● **WHAT TO WORK ON**
Across the entries that follow, work out the number of lines containing the string "screenshot", and state it alone.

--- RECORDS SUPPLIED ---

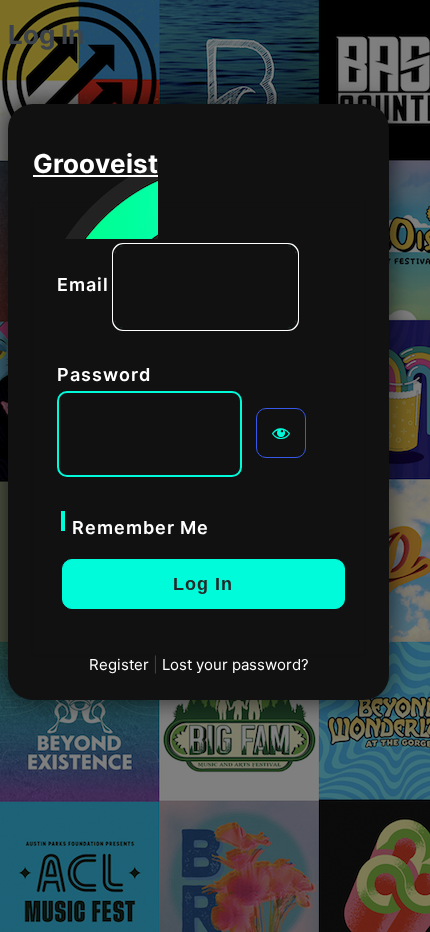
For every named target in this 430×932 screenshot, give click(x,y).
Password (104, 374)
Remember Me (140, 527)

---
--- RECORDS SUPPLIED ---

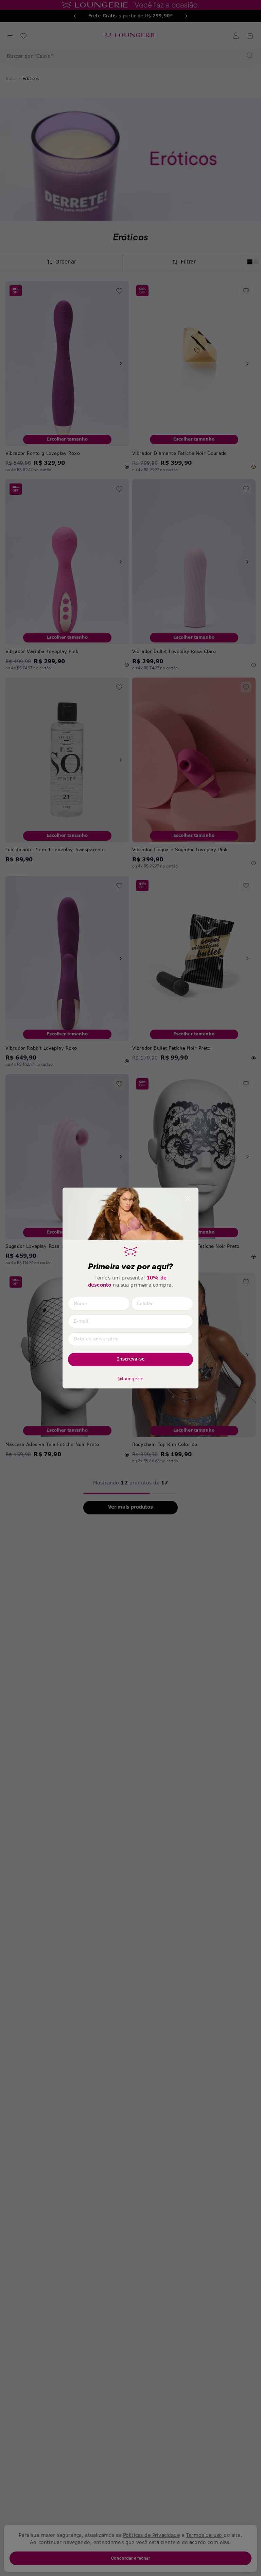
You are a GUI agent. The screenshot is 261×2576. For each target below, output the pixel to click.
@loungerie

---

● **OUTPUT FOR THIS EXERCISE**
2